Außenarbeiten an der ISS: Reparatur geglückt

Berlin/Moskau - Im zweiten Anlauf hat die Besatzung der Internationalen Raumstation ISS in der Nacht zu Donnerstag erfolgreich eine komplizierte Außenbordreparatur durchgeführt. Ein erster Versuch vor einer Woche musste wegen eines undichten Raumanzugs abgebrochen werden.

Wie das russische Flugleitzentrum in Koroljow bei Moskau am Morgen mitteilte, gelang es Kommandant Gennadi Padalka (Russland) und seinem amerikanischen Bordingenieur Michael Fincke nun in rund fünfeinhalbstündiger Arbeit, einen defekten Elektroblock am US-Modul "Destiny" austauschen.

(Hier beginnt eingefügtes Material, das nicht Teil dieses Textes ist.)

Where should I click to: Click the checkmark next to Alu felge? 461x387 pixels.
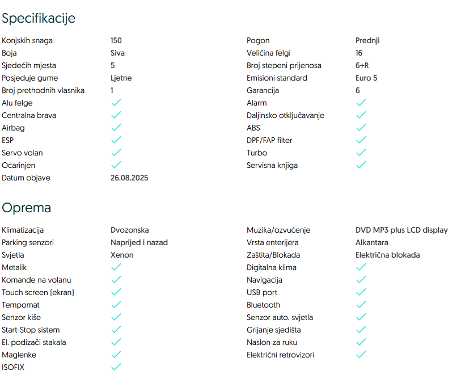coord(116,103)
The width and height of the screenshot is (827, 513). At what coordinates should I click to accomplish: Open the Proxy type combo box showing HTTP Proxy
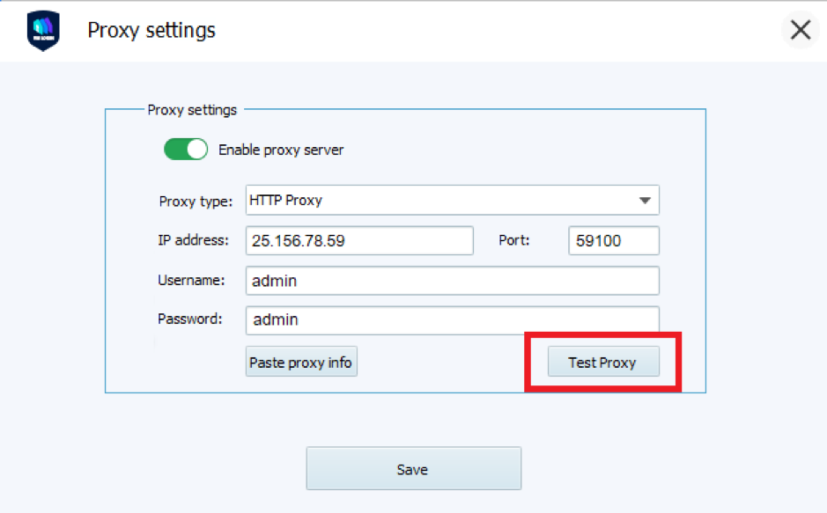[x=452, y=200]
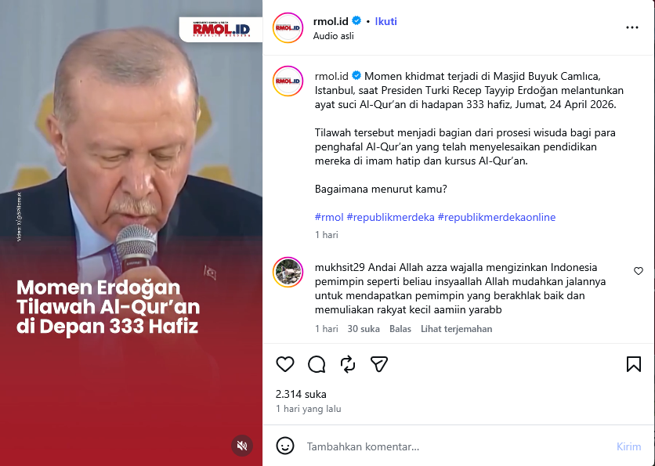Open the three-dot more options menu
The height and width of the screenshot is (466, 655).
[632, 27]
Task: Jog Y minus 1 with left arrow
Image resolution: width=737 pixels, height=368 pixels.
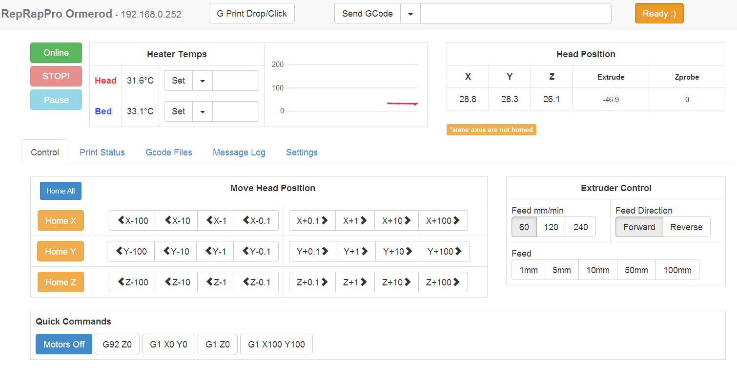Action: pyautogui.click(x=215, y=251)
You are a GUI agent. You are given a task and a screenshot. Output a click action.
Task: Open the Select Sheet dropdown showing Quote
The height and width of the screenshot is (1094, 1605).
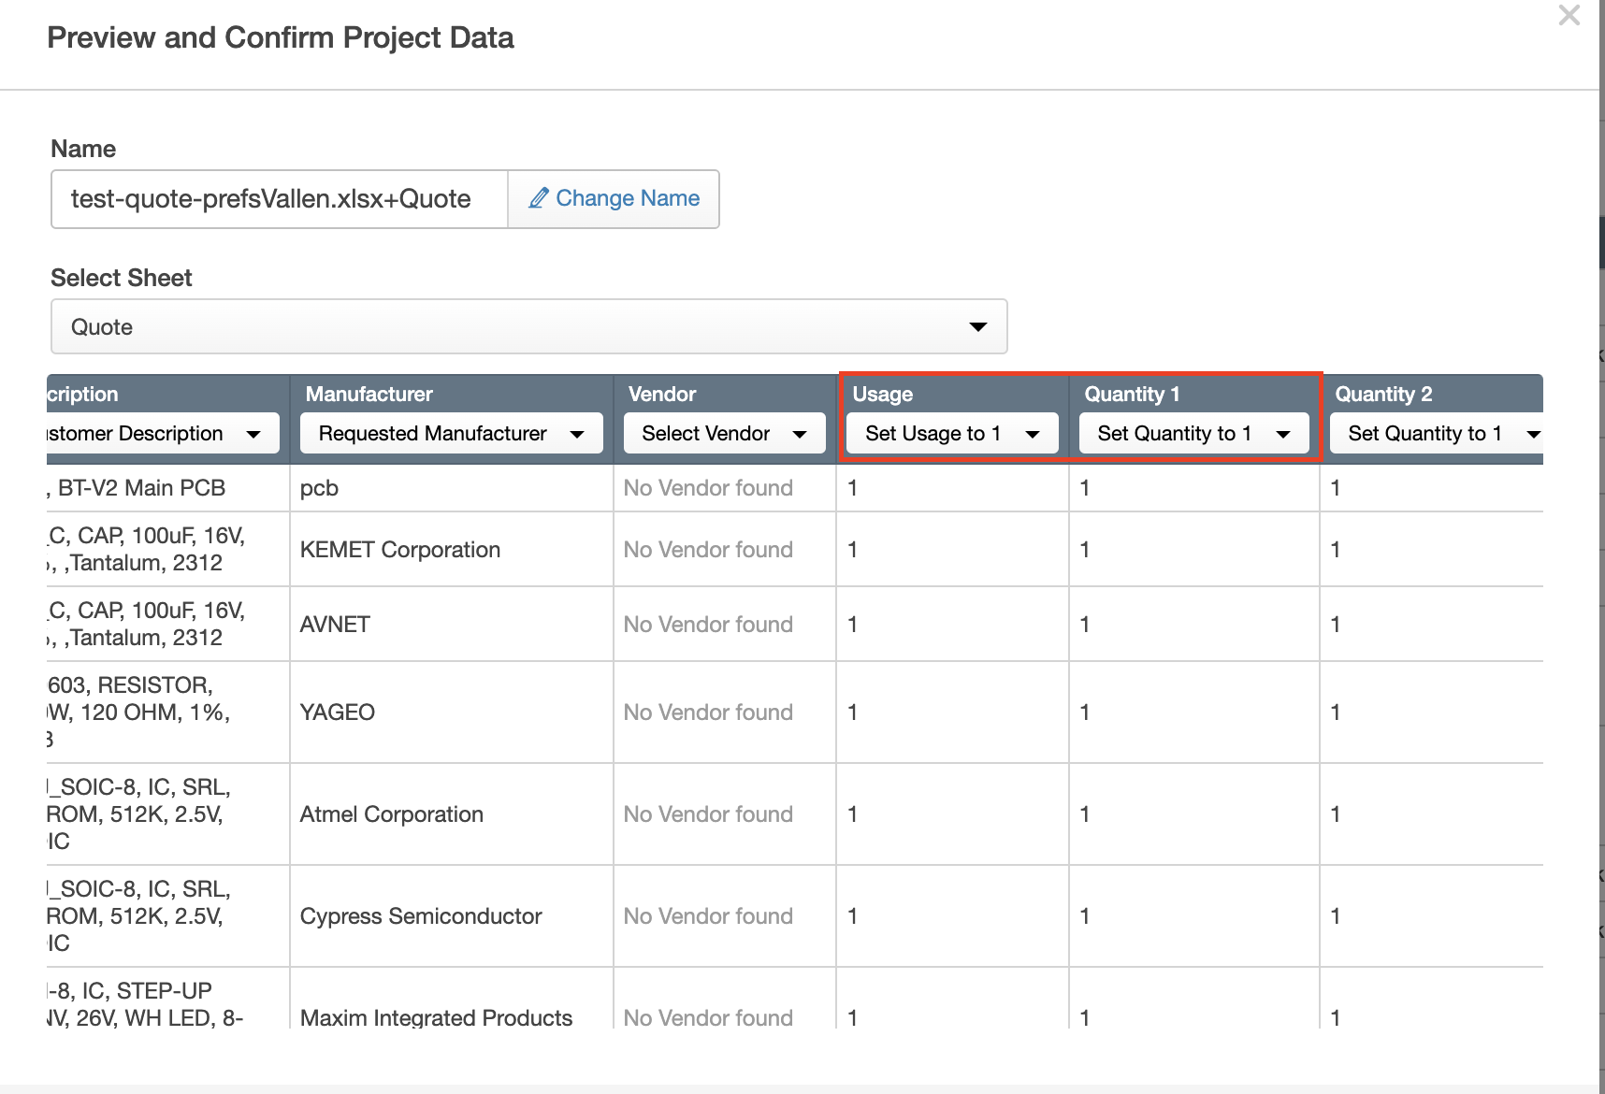528,326
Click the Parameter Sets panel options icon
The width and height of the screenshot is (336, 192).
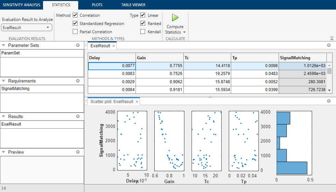78,46
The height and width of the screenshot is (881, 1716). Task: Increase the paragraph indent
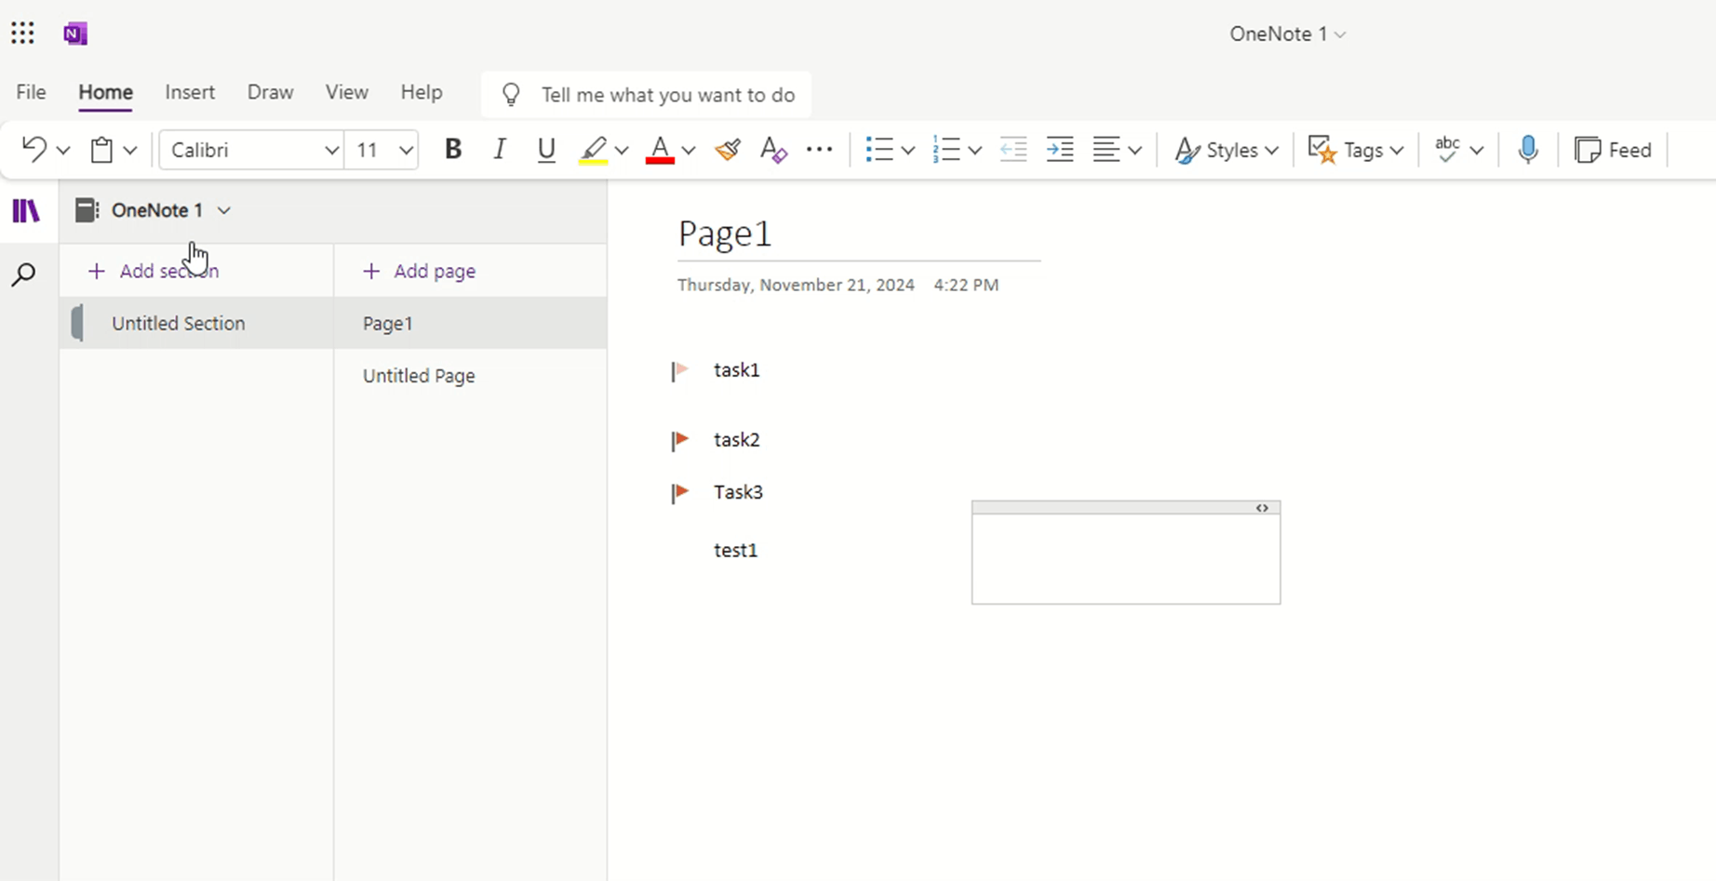(x=1059, y=149)
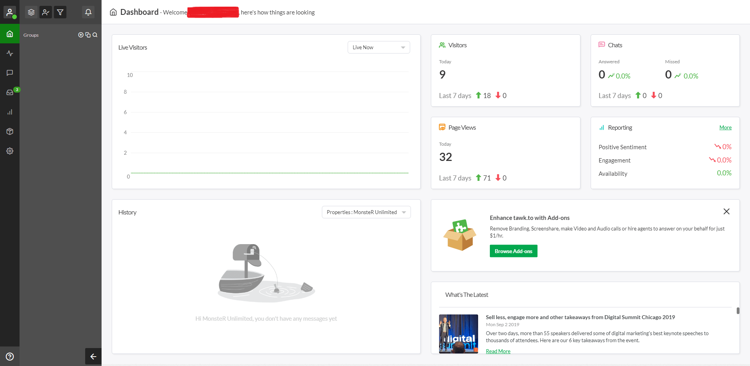Go to the Dashboard home tab
Viewport: 750px width, 366px height.
coord(10,34)
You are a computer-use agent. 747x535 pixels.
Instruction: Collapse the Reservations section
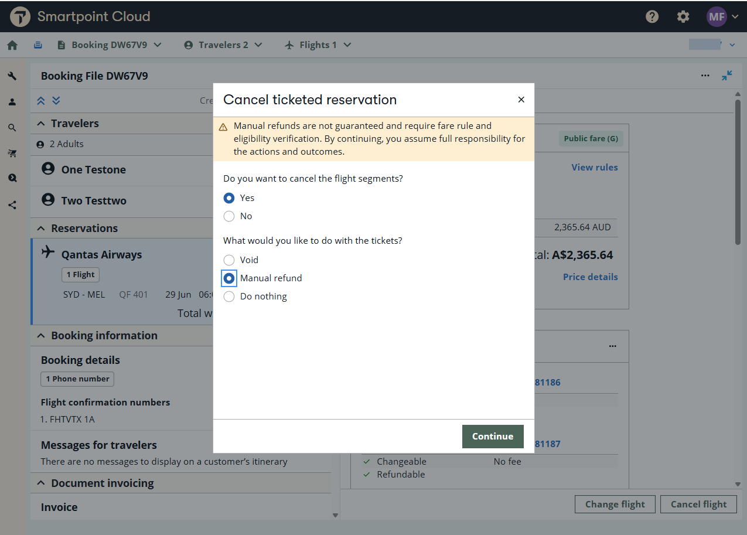coord(41,229)
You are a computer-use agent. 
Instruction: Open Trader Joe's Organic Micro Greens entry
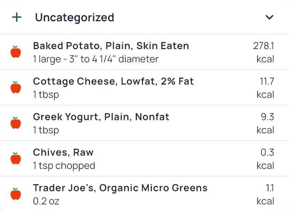coord(120,188)
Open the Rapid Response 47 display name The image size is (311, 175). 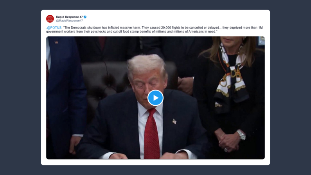click(x=69, y=17)
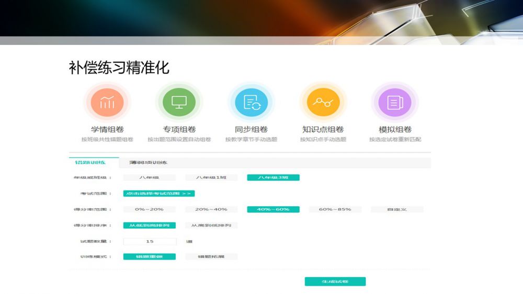Click the 学情组卷 orange chart icon
Image resolution: width=523 pixels, height=294 pixels.
coord(107,102)
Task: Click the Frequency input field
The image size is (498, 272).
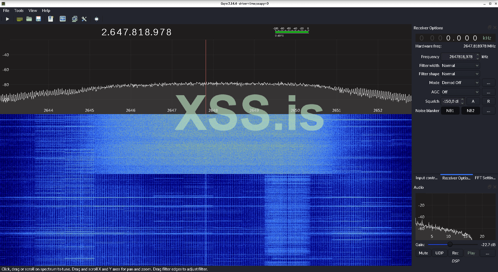Action: [460, 57]
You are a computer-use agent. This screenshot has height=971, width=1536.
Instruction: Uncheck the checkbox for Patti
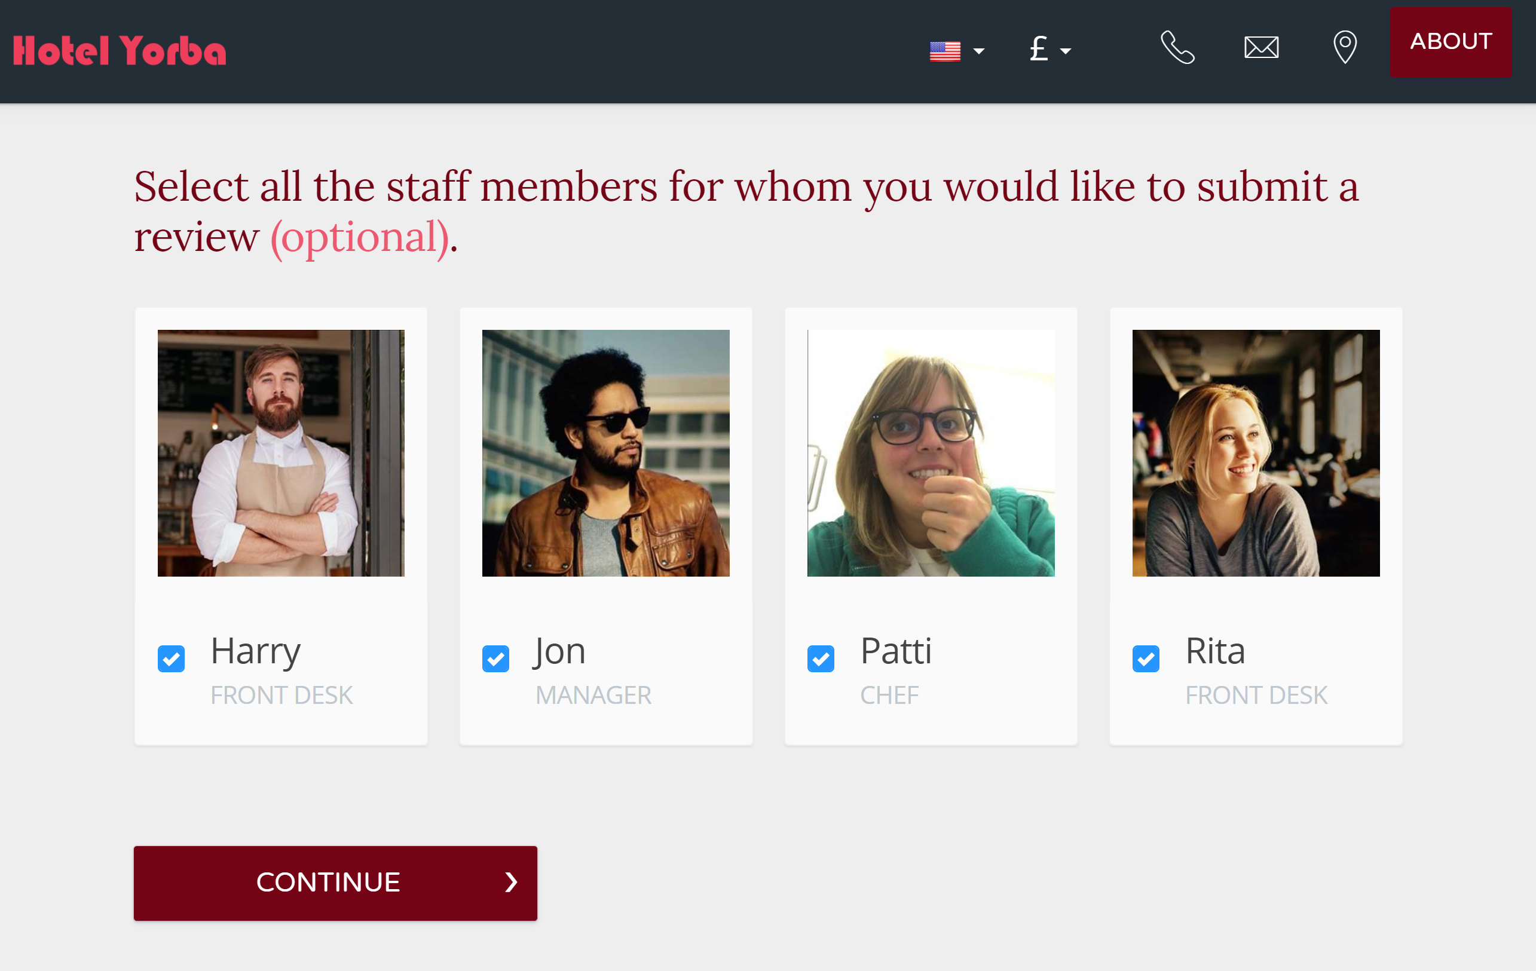[x=821, y=657]
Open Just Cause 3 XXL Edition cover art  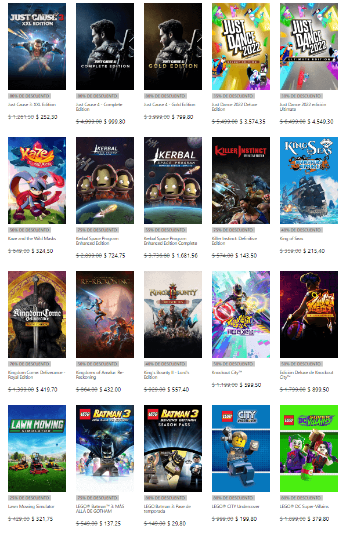(x=37, y=46)
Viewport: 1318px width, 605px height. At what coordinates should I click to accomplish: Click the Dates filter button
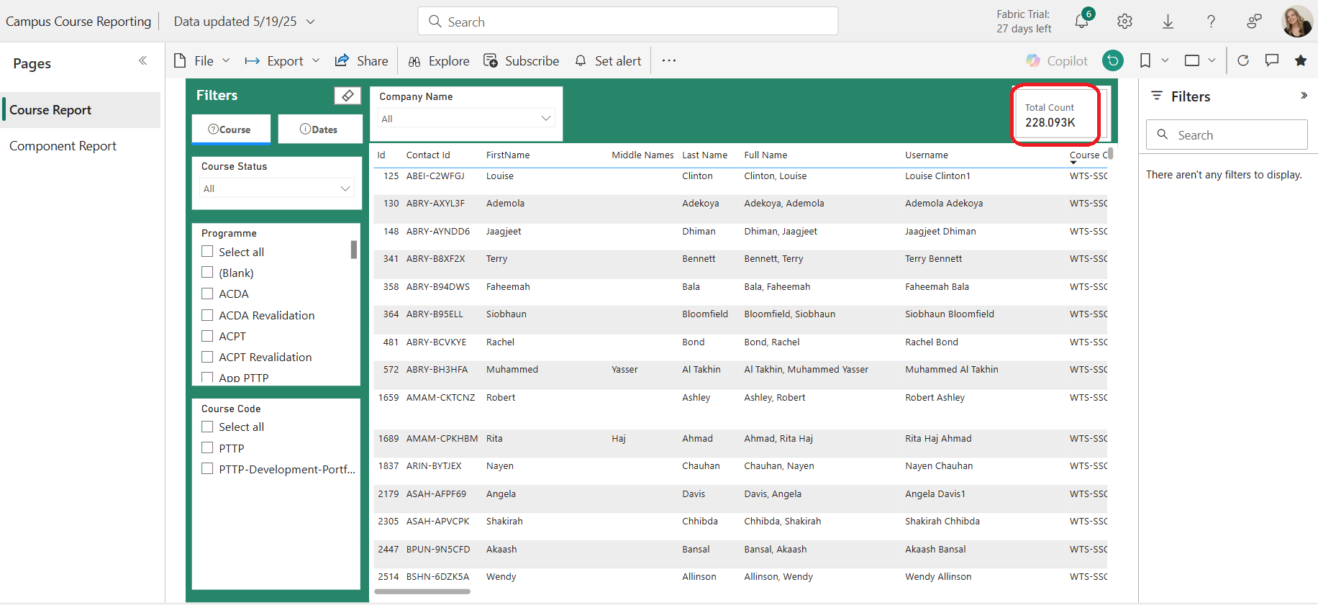pyautogui.click(x=319, y=129)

Zusätzlich hätten die beiden Männer am russischen Kopplungsmodul "Pirs" noch ein ingenieurtechnisches Gerät montiert. Padalka und Fincke hätten ihre Aufgaben "übererfüllt" und das zudem 40 Minuten vor der geplanten Zeit, sagte FLZ-Vertreter Wsewolod Latyschew. Sie seien um 4.57 Uhr mitteleuropäischer Sommerzeit in die ISS zurückgekehrt.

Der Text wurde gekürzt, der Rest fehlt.